So I want that wider Community–a free-market Community, a Europe with the minimum necessary centralisation, a Europe that exercises more powers through the elected Governments of its member states and fewer powers through unelected commissioners, a Europe in which national Governments exercise undiluted control over genuine domestic policy matters from national elections to our education system, from health care to religion. That is the sort of Community that has been our agenda for a long time, and we are beginning to make progress in encouraging others to support the development of that sort of Community.

We seek a Community that emphasises co-operation between Governments, not imposition from the centre. We seek a Community where member states freely decide the agenda and the outcome. We seek a Community which limits common rules and the jurisdiction of the Court of Justice to matters such as free trade and free competition, where they are genuinely necessary for any level playing field to be established. That is the Community that we seek to develop and shape.

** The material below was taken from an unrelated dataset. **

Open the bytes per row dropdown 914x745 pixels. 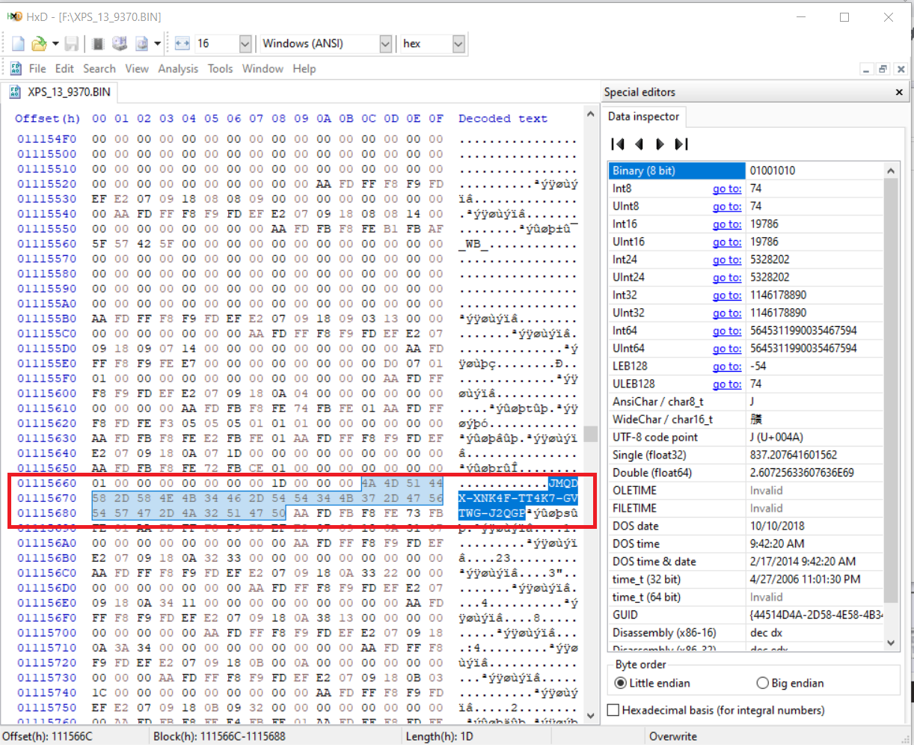click(x=245, y=44)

However, we can do that only from the inside. If we are inside the Community fighting for that with allies elsewhere in the Community, we can build properly in the interests of our future. It is a process that we can take much further as a fully committed member of real influence.

Mr. Benn: I have listened intently to the Prime Minister. Has it occurred to him that he can do the things of which he speaks only if he carries the full-hearted consent of the British people? He has the power through the House of Lords and the House of Commons, with a majority, to force the treaty through and ratify by the prerogative, but he has absolutely failed to tell the British people that they have any role in the matter, any interest in the matter or any right to determine the matter. As a result, he is carrying into the Community the establishment of Britain but not the British people. He will pay a heavy price for that, and so will the Community.

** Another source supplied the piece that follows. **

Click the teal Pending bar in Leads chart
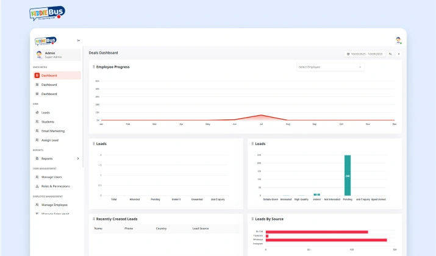This screenshot has width=436, height=256. [x=348, y=176]
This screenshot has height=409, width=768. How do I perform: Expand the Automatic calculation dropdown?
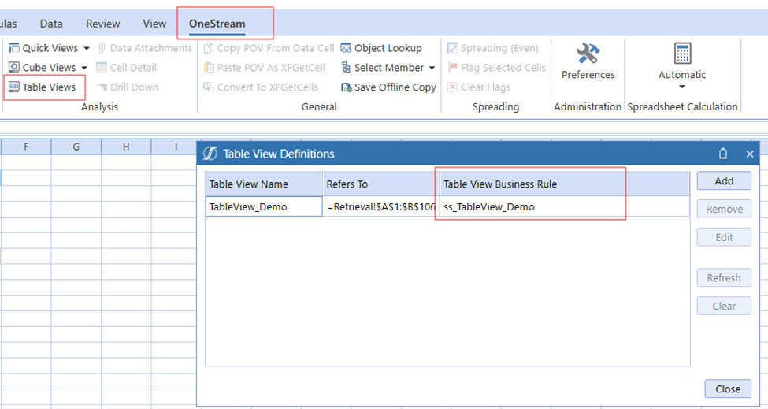pos(682,87)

The Prime Minister: The right hon. Gentleman has been a passionate opponent of much of the Community for many years. He has not changed his views, and I respect him for that. He spoke in the House the other day of the rights of Parliament in this House. We are a parliamentary democracy. Decisions such as that to which the right hon. Gentleman refers should properly be taken in the House, and are taken in the House.

I do not want to see either a centralist or a federalist Europe. I mean federalist in the sense in which we refer to it, not in the sense in which other countries refer to it. They mean something different by it. Yet when I say that to some hon. Members, including some of my hon. Friends, they are apt to say to me, “What about this country or that? There are federalist countries in the Community.” That is true. There are. That is why we need influence and allies in Europe to build the sort of European Community we want.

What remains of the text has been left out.